Si les nouvelles banques d’infrastructure n’en sont encore qu’à leurs débuts, les banques existantes ont créé des gains socio-économiques au fil du temps. À titre d’exemple, les investissements de la Banque européenne d’investissement soutenus par le Fonds européen pour les investissements stratégiques du Plan Juncker, qui ont débuté en 2014, devraient avoir augmenté le produit intérieur brut de l’UE de 1,8 % et avoir créé 1,7 million d’emplois avant 2022.
EC :Quelles sont les autres banques de développement de l’infrastructure comme la BIC? Comment le modèle de la BIC a-t-il inspiré la création de véhicules d’investissement en infrastructure similaires au Royaume-Uni, aux États-Unis ou ailleurs?
MC : Comme au Canada, la plupart des pays de l’OCDE ont maintenant des institutions qui contribuent à attirer des investissements privés, à affecter des capitaux, à fournir une expertise technique, à accorder du crédit et à proposer des liquidités et des garanties. En plus des exemples des États-Unis et du Royaume-Uni que j’ai mentionnés plus tôt, il y a aujourd’hui au moins
28 banques d’infrastructure verte dans 12 pays de l’OCDE et d’autres pays. Les banques d’infrastructure verte utilisent des structures de transaction innovantes, des techniques de réduction des risques et de facilitation des transactions, ainsi qu’une expertise locale et du marché pour canaliser les investissements privés, y compris ceux des investisseurs institutionnels, vers des infrastructures nationales à faible émission de carbone et résilientes aux changements climatiques.
Alors que, par le passé, les banques d’infrastructure se concentraient souvent sur la préparation de projets, la valeur des partenariats public-privé et la recherche d’autres sources de financement externes, elles se sont récemment concentrées sur la durabilité et les considérations écologiques.
Le rapport de l’OCDE portant sur les dispositions institutionnelles relatives à la planification, au financement et à la mise en œuvre des infrastructures, montre que la BIC exerce toutes les fonctions les plus efficaces par rapport à des institutions similaires dans les pays de l’OCDE. Ces fonctions consistent notamment à explorer de nouvelles approches en matière de financement et d’exécution de projets, à fournir une assistance technique pour rendre les projets viables sur le plan commercial, à attirer des investissements de la part d’investisseurs privés et institutionnels et à proposer un financement et des investissements pour de nouveaux projets.

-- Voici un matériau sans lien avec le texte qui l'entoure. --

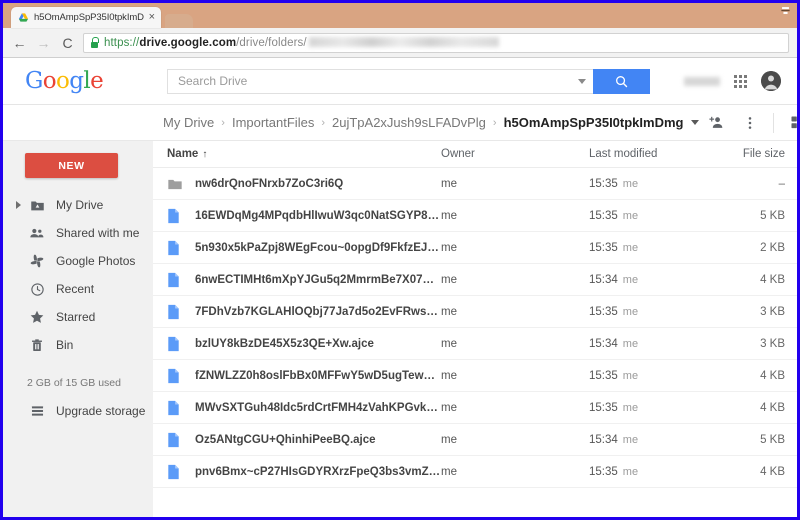  I want to click on url-path: /drive/folders/, so click(272, 42).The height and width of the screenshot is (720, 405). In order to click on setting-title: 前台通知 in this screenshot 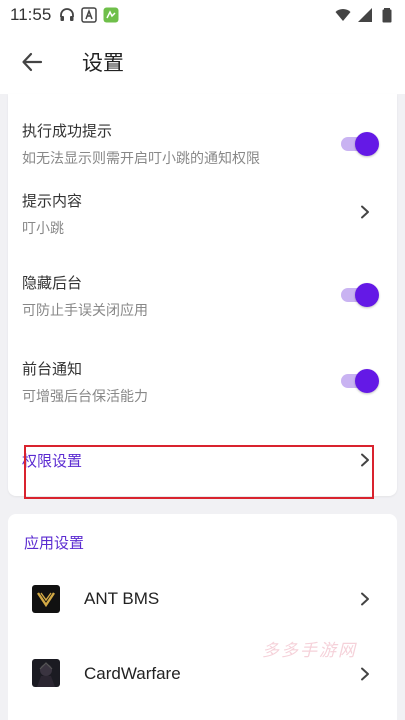, I will do `click(52, 369)`.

La BIC est la seule banque d’infrastructure que nous avons étudiée qui mobilise les parties prenantes pertinentes de tous les niveaux de gouvernement en matière de financement des infrastructures, ce qui constitue également une fonction fondée sur les meilleures pratiques. Elle constitue donc un exemple précieux que d’autres administrations peuvent prendre en considération lorsqu’elles conçoivent les cadres stratégiques d’une banque d’infrastructure.